Chevron’s profit declines in first quarter but beats estimates, revenue misses

Published 02/05/2025, 11:32
© Reuters.

Investing.com -- Chevron (NYSE:CVX) earnings fell sharply in the first quarter of fiscal 2025, but still exceeded analyst expectations, while revenue for the period missed estimates. The company’s shares fell less than 1% in premarket trading Friday. 

The U.S. oil and energy giant posted Q1 earnings per share (EPS) of $2.18, down from $2.93 from the same period last year, but ahead of the consensus estimate of $2.15. 

Revenue for the period came in at $47.6 billion, missing the $48.39 billion expected by analysts. 

Chevron’s U.S. upstream earnings fell 10% year-on-year to $1.86 billion, below the projected $2.08 billion.
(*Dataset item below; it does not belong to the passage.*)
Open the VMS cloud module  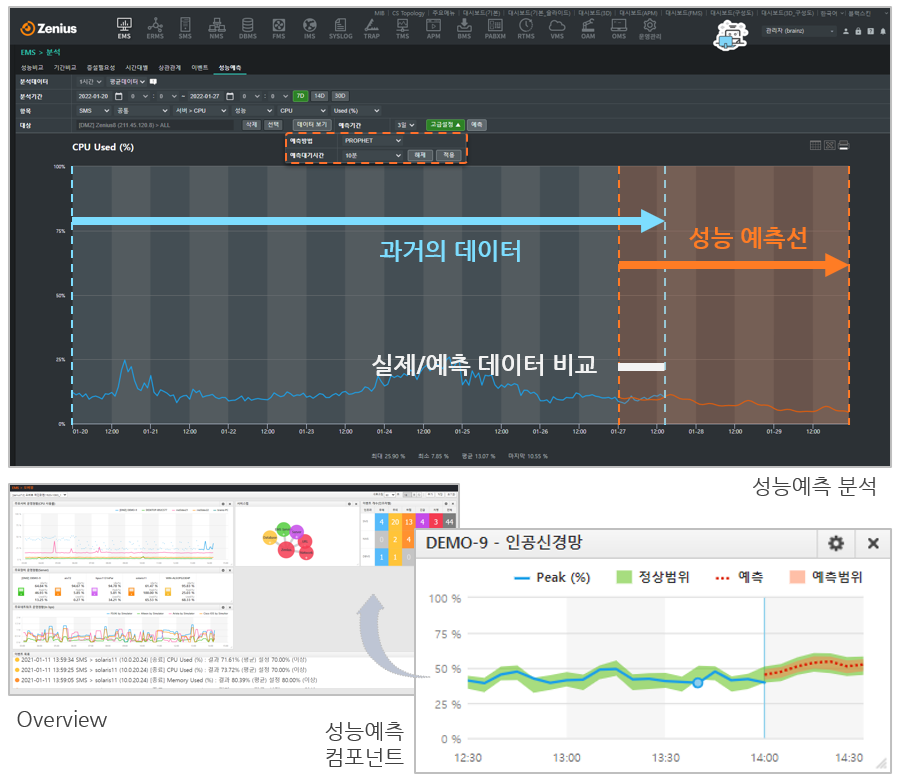coord(557,28)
International upstream posted a steeper decline, down 40% to $1.90 billion, also below the $2.07 billion estimate.

Downstream operations were also weaker, with U.S. earnings dropping 58% to $325 million and international downstream earnings down 33% to $222 million.
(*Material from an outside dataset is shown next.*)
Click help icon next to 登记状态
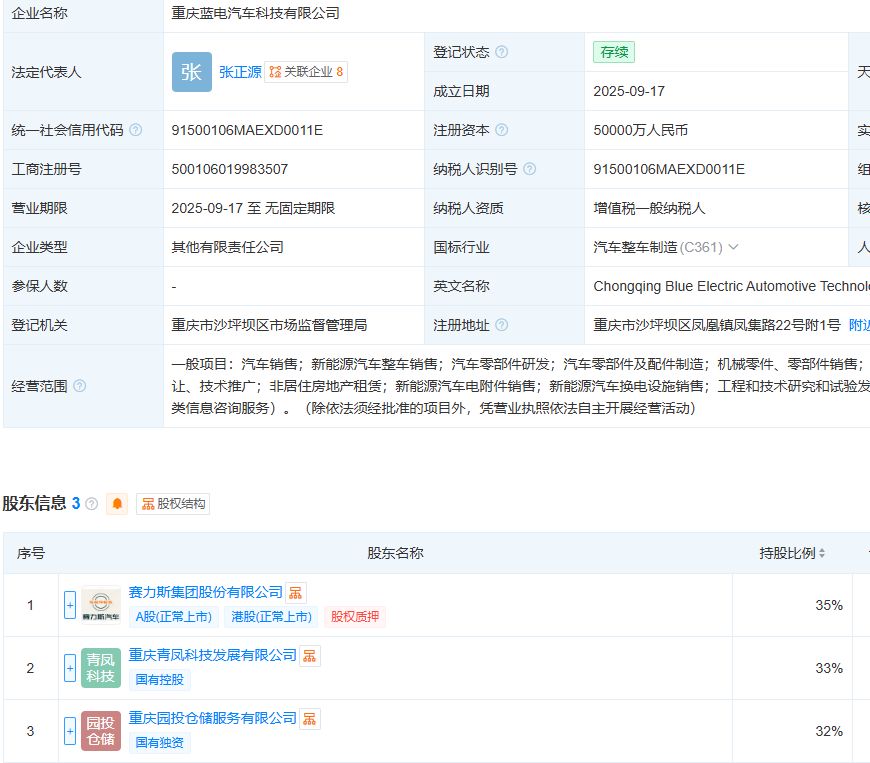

The company said the year-over-year earnings decline was "primarily due to lower income from upstream and downstream equity affiliates, lower margins on refined product sales, unfavorable swings in tax items and foreign exchange effects, and lower realizations."

Operating cash flow in the quarter totaled $5.2 billion, down 24% from the prior year and well short of the $6.82 billion consensus.
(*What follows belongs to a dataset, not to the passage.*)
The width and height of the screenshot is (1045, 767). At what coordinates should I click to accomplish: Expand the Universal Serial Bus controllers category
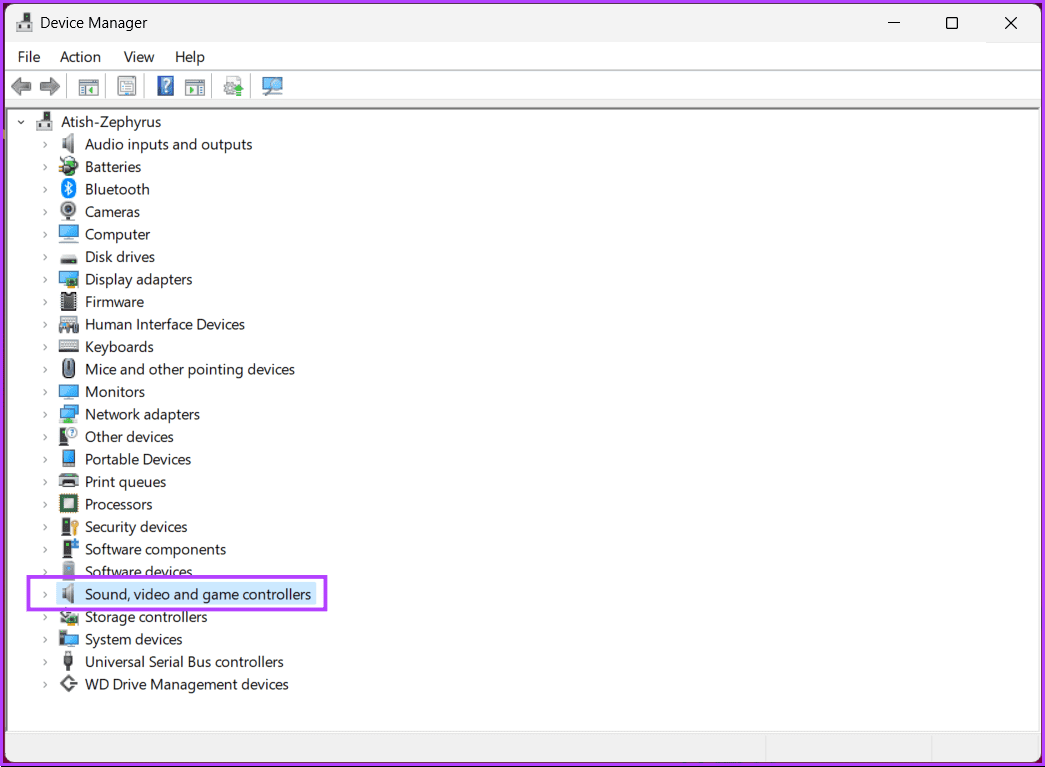(x=44, y=661)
First-quarter capital expenditures were lower, as investment in power solutions for U.S. data centers was offset by reduced downstream spending.

The company repurchased $3.9 billion in shares during the quarter and declared a quarterly dividend of $1.71 per share.

“This quarter reflected continued strong execution and progress on our objective to deliver superior shareholder value,” said Mike Wirth, Chevron’s chairman and CEO.

“Despite changing market conditions, our resilient portfolio, strong balance sheet, and consistent focus on capital and cost discipline position us to deliver industry-leading free cash flow growth by 2026.”